4

I'm working on my master's thesis (computer science) on code which is written for post-quantum-secure signatures. The whole thing can be found here but is not important here. For my thesis I tried to explain a 'simple' function, which is not so simple at all.

The function tests, if a variable is non-zero in the GF(16). (GF(16) here can be understood as 4-bit unsigned integers). This function looks as follows:

static inline uint8_t gf16_is_nonzero(uint8_t a) {
    unsigned a4 = a & 0xf; // mask lowest 4 bits of a
    unsigned r = 0u - a4;  // set 4 high bits if a is nonzero
    r >>= 4;               // right-shift high bits into low bits
    return r & 1;          // return lowest bit
}

I understood how it works but I don't understand why this function needs to be this complex.
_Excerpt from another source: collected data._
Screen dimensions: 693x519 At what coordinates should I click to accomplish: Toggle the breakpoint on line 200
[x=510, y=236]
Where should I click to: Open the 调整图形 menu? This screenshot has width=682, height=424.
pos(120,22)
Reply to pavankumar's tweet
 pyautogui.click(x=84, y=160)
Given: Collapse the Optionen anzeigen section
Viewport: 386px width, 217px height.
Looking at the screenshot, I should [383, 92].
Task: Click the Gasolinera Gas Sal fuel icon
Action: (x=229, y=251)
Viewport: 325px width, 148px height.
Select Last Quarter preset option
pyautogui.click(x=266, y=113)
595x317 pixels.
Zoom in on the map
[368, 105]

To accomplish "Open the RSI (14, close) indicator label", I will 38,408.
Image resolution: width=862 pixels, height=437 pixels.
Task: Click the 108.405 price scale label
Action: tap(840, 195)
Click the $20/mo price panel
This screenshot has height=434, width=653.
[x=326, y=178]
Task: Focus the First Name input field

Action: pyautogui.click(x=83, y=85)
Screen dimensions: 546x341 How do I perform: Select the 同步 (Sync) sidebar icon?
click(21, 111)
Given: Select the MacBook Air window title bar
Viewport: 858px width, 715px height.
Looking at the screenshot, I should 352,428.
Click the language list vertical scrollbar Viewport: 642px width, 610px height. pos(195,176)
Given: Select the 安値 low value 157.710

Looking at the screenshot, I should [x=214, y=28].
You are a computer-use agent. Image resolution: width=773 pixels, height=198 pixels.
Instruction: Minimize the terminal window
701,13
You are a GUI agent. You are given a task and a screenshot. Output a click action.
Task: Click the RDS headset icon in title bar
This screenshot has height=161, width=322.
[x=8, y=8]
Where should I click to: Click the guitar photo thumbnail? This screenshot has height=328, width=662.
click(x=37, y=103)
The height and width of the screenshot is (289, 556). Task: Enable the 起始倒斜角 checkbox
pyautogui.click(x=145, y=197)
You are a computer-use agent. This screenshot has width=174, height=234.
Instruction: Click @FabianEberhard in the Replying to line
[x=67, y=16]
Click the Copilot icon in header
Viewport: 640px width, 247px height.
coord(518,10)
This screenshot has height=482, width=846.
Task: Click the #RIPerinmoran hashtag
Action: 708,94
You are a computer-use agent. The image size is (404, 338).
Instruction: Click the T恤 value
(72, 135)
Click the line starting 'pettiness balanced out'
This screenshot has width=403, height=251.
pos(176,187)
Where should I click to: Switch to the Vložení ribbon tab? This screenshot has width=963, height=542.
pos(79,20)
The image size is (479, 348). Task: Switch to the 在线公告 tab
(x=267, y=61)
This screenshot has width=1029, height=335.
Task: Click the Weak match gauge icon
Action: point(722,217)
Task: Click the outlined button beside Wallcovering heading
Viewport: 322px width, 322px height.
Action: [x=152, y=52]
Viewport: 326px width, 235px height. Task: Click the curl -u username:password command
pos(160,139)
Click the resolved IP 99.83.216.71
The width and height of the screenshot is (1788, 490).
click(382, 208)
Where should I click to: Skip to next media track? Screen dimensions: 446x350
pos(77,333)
Could there be a good reason for that? Good reasons could be performance or secureness (e.g. safety against timing attacks) benefits. Because if there are no such benefits, wouldn't it be smarter to write that function in an easy manner like:

static inline uint8_t gf16_is_nonzero(uint8_t a) {
    return (a & 15) != 0;
}

EDITS

This code is not written by me, it is written by crypto-researches, who are trying to get their PQ-algorithm standardized by NIST.

An easier approach for the second code snippet was suggested by TonyDelroy in the comments.

Jan Schultke
  • 17,446
  • 6
  • 47
  • 96
linderd
  • 43
  • 4

1 Answers1

8

The reason for this code is because it is branchless.

Testing for a condition tends to be an expensive operation, whereas addition, subtraction, and bitwise operators are not.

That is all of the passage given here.